··· Data section ···

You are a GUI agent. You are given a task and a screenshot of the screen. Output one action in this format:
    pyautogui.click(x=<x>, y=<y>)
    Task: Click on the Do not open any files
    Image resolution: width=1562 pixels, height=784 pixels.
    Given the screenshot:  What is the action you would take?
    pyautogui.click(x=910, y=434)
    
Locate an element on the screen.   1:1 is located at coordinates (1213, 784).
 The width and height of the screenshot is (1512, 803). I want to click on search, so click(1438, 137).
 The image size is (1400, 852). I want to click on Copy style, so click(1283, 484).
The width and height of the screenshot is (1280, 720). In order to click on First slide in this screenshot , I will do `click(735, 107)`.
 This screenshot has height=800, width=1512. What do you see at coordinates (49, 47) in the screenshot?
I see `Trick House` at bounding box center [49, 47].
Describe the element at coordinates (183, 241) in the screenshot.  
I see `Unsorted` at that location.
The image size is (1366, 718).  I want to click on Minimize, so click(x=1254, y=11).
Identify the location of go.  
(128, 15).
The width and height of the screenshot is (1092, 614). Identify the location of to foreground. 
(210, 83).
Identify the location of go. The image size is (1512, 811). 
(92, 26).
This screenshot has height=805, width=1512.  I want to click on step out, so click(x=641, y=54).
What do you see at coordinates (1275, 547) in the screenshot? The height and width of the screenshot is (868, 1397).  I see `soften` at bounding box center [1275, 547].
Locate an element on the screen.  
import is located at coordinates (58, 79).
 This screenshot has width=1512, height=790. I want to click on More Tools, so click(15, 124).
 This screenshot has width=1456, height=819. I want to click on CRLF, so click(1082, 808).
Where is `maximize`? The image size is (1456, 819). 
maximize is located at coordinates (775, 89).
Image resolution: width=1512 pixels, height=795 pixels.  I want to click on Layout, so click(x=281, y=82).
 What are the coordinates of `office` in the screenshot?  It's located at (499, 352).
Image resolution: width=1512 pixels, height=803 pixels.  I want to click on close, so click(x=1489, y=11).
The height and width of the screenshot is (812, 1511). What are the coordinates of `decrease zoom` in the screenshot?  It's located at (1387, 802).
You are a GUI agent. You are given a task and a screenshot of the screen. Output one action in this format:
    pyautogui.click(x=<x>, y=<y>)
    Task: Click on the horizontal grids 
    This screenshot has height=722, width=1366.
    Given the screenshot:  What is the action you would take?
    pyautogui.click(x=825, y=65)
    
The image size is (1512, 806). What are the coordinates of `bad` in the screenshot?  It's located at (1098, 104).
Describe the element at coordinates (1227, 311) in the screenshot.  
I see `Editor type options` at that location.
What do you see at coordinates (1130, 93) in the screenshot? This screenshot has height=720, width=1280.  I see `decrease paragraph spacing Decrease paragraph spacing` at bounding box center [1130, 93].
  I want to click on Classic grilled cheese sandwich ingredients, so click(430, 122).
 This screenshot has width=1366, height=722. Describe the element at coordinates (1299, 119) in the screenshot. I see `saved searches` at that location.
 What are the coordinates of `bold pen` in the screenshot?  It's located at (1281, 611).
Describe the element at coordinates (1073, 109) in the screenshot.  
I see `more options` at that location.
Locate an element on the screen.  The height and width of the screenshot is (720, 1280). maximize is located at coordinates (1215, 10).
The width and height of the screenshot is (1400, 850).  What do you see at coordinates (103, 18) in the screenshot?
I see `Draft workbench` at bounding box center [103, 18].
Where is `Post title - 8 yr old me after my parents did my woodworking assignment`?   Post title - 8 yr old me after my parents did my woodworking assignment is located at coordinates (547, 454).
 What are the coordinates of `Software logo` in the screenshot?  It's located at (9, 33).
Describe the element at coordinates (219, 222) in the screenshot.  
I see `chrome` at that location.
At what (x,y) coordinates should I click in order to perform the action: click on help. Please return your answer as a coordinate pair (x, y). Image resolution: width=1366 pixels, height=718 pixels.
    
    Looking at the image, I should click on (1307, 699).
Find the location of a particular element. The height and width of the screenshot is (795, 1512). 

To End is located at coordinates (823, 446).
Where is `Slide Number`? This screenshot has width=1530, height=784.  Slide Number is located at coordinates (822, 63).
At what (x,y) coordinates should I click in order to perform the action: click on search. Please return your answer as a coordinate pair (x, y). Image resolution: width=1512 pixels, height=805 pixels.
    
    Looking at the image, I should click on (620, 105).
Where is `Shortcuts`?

···

Copy out the lines from the one containing "coordinates (547, 454)." to the end of the lines above, including both, with no changes.

Where is `Post title - 8 yr old me after my parents did my woodworking assignment`?   Post title - 8 yr old me after my parents did my woodworking assignment is located at coordinates (547, 454).
 What are the coordinates of `Software logo` in the screenshot?  It's located at (9, 33).
Describe the element at coordinates (219, 222) in the screenshot.  
I see `chrome` at that location.
At what (x,y) coordinates should I click in order to perform the action: click on help. Please return your answer as a coordinate pair (x, y). Image resolution: width=1366 pixels, height=718 pixels.
    
    Looking at the image, I should click on (1307, 699).
Find the location of a particular element. The height and width of the screenshot is (795, 1512). 

To End is located at coordinates (823, 446).
Where is `Slide Number`? This screenshot has width=1530, height=784.  Slide Number is located at coordinates (822, 63).
At what (x,y) coordinates should I click in order to perform the action: click on search. Please return your answer as a coordinate pair (x, y). Image resolution: width=1512 pixels, height=805 pixels.
    
    Looking at the image, I should click on (620, 105).
Where is `Shortcuts`?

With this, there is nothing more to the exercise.